Pollution, industrial fishing and climate change have killed off half of marine life in the last four decades, according to a WWF report released on September 16.
Species essential to global food supply - especially in poorer nations where fish provide essential dietary protein - were among the hardest hit, the conservation group's Living Blue Planet Report said.
The family of fish that includes tuna and mackerel, for example, has declined by three quarters since 1970.
"In the space of a single generation, human activity has severely damaged the ocean by catching fish faster than they can reproduce," Marco Lambertini, head of WWF International, said in a statement.
"Profound changes are needed to ensure abundant ocean life for future generations."
Fish are not the only marine organisms in steep decline, the report found. Large swathes of coral reef, mangroves and sea grasses have died off or been hacked away. This loss has decimated fish populations and, in turn, imperilled some 850 million people who depend directly on these ecosystems for their livelihoods.
Half of all coral has already disappeared, and the rest will vanish by 2050 if temperatures continue to rise at current rates, previous research has shown.
"Coral reefs occupy less than one percent of the ocean surface, but they harbour a third of ocean species," said French biologist Gilles Boeuf, commenting on the report.
Doubling previous samplings, the joint WWF and Zoological Society of London analysis tracked 5,829 populations of 1,234 species for an updated, "more troubling" picture of ocean health.
At the same time that the volume of marine life is diminishing, so too is the number of species, both in the ocean and on land, other research has shown.
Indeed, scientists believe Earth has entered a sixth "mass extinction event", with species disappearing 100 times more quickly than only a century or two ago. There have been five such episodes over the last half-billion years, the most recent wiping out all non-avian dinosaurs and most other forms of life some 65 million years ago.

(Stored items)
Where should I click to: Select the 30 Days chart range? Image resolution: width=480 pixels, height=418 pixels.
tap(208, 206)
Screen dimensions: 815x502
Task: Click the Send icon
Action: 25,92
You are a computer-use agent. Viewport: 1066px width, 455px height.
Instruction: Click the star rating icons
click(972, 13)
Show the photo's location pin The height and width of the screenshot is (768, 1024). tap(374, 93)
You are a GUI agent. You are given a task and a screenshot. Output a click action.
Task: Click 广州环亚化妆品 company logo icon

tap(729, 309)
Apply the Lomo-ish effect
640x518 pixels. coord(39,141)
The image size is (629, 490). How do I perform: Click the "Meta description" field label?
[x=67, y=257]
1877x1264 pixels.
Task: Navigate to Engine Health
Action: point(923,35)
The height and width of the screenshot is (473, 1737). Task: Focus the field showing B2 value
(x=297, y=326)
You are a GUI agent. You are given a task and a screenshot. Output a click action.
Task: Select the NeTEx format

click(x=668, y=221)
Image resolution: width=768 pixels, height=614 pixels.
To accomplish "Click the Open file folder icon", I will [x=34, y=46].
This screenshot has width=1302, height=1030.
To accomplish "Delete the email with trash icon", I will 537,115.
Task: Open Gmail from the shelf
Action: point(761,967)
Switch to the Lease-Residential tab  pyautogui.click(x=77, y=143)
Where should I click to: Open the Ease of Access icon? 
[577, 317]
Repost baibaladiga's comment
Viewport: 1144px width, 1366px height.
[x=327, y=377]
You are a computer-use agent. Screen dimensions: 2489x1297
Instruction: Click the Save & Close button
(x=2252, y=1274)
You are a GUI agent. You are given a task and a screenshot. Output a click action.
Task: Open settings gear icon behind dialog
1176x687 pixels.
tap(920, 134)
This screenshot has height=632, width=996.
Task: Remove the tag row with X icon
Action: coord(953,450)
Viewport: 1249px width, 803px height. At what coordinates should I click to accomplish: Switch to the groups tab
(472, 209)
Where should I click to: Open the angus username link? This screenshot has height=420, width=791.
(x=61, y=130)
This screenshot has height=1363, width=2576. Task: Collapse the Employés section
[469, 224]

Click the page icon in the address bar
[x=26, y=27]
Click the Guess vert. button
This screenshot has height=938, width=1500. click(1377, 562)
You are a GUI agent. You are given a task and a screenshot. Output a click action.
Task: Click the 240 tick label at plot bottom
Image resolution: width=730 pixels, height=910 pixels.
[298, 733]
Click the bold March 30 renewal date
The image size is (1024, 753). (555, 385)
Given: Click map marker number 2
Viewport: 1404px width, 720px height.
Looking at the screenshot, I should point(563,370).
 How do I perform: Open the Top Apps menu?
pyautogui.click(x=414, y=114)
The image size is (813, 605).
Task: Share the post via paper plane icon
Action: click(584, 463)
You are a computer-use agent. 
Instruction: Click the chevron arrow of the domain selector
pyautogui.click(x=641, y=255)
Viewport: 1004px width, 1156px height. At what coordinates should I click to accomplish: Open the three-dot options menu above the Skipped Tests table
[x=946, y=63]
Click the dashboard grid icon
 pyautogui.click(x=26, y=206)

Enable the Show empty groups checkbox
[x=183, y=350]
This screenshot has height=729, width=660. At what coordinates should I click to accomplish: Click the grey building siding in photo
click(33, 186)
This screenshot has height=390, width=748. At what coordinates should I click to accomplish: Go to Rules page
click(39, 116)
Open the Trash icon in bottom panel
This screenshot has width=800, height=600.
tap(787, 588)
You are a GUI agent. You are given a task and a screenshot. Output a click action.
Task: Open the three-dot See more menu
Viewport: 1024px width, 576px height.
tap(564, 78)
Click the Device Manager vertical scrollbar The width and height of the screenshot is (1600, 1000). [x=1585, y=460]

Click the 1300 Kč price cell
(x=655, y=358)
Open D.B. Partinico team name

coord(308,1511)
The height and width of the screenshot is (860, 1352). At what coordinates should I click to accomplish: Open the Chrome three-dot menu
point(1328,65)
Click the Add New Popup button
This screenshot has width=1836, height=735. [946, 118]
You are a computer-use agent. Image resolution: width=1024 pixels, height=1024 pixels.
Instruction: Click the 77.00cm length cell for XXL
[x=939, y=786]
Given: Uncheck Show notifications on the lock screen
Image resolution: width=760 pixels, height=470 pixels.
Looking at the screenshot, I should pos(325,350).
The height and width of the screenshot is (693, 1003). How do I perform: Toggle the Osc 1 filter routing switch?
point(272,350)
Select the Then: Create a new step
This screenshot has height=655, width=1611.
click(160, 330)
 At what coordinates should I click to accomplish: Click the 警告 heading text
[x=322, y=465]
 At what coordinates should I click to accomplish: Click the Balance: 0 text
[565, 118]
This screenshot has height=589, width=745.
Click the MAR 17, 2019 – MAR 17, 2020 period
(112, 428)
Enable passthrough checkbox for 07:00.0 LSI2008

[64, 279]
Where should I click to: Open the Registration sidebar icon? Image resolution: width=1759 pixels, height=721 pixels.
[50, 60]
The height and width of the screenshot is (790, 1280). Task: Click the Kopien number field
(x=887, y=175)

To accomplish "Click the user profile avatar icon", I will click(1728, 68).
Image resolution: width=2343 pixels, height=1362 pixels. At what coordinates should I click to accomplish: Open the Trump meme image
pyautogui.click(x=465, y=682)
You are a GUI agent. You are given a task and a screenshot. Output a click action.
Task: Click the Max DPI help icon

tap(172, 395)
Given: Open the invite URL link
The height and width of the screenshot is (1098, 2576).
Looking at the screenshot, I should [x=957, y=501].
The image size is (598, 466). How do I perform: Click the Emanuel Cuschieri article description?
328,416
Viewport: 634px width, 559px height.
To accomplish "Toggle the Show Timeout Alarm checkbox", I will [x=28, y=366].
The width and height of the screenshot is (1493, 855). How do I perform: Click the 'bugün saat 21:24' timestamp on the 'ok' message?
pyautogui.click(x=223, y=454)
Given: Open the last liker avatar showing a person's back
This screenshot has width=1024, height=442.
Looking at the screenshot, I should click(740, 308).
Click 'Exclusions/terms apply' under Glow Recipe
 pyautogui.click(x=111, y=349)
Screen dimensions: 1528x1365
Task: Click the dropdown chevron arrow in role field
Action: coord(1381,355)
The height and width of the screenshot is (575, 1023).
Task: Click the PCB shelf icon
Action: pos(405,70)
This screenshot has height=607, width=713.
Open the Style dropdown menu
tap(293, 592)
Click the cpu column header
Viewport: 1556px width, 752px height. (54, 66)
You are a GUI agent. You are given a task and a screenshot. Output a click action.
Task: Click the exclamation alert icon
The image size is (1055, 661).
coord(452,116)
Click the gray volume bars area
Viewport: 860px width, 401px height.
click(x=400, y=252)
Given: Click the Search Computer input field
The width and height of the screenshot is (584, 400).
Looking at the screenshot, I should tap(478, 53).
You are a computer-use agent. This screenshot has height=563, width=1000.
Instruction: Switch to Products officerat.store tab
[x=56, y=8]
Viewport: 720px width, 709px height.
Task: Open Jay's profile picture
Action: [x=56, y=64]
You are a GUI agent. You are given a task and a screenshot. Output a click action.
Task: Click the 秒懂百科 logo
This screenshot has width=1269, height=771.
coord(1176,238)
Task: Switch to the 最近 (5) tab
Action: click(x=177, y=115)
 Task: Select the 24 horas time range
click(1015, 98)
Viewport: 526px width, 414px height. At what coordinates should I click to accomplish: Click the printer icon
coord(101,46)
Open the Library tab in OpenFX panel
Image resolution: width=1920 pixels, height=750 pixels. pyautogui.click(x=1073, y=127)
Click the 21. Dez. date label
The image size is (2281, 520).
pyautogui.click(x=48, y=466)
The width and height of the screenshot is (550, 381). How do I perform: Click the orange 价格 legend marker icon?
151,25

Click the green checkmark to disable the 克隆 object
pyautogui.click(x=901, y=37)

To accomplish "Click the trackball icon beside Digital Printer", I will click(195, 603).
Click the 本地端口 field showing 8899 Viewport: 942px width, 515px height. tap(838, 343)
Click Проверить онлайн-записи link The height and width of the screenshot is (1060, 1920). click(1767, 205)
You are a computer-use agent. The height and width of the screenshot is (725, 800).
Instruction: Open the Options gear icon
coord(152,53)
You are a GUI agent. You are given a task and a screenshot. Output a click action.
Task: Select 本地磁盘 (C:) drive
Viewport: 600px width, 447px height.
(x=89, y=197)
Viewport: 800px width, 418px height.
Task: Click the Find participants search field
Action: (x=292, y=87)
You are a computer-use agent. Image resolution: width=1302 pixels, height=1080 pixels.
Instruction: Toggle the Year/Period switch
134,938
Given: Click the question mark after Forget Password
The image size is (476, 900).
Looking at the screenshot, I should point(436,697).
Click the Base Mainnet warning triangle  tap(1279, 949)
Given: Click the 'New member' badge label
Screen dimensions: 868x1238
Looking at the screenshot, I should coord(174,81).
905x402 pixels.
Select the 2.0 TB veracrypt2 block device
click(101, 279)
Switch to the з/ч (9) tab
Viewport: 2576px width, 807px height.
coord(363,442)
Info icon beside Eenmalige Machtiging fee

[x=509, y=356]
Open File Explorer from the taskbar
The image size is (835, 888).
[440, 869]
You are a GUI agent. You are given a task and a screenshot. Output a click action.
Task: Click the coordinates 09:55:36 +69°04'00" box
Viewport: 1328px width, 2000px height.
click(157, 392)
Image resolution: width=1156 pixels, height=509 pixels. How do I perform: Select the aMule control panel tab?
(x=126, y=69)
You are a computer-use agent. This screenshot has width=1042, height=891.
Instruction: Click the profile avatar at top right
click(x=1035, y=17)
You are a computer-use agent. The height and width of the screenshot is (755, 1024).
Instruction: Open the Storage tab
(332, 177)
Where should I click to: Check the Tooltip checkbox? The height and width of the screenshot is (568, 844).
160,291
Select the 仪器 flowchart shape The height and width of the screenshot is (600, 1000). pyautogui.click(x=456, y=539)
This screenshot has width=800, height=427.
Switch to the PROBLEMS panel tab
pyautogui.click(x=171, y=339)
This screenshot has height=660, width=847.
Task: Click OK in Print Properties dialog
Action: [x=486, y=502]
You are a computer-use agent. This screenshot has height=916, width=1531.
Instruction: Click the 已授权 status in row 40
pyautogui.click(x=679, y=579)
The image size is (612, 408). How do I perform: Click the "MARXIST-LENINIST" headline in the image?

PARTS OF THE EXERCISE:
#1 Answer these questions from the article on marine life loss:
(a) By how much has the fish family that includes tuna and mackerel declined since 1970?
(b) How many populations and how many species did the WWF and Zoological Society of London analysis track?
(c) About how many people depend directly on coral reefs, mangroves and sea grasses for their livelihoods?
#2 Summarize the article on marine life loss in two sentences.
#3 Pick up the article on marine life loss at its final sentence and keep writing.
The records were taken from a separate source.

TASK RESULTS:
#1
(a) By three quarters.
(b) 5,829 populations of 1,234 species.
(c) Some 850 million people.

#2 A WWF report released on September 16 found that pollution, industrial fishing and climate change have killed off half of marine life in the last four decades. Fish species essential to the global food supply were among the hardest hit, and large areas of coral reef, mangroves and sea grasses have also died off or been hacked away, endangering some 850 million people who depend directly on these ecosystems.

#3
Reversing the damage
A quarter of shark and ray species face extinction, largely due to overfishing, the WWF report said.
"In the Mediterranean there are four shark species we have not spotted in thirty years," said Philippe Cury, a scientist at the Research Institute for Development in Marseille.
Fifty percent is a critical threshold for loss of marine life, Cury said of the findings.
"When you go below 50 percent, ecosystems begin to malfunction," he said.
WWF called on world leaders to prioritise ocean recovery when the United Nations' 15-year Sustainable Development Goals are approved later this month.
"We must take this opportunity to support the ocean and reverse the damage while we still can," Lambertini said.
The WWF stressed that marine life can be restored if the human population starts to live within sustainable limits.
The report said protected global ocean area - currently about 3.4 percent - should be tripled by 2020. It also called on consumers and fish retailers to source from companies that follow certified "best practice" standards. "If we had not intervened to protect the bluefin tuna in the Mediterranean, there probably wouldn't be any," Boeuf said by way of example.
The WWF likewise suggested that a levy on fishing industry profits could be earmarked to restore marine life.
"These changes are happening in our lifetime," Lambertini said. "We can and we must correct course now."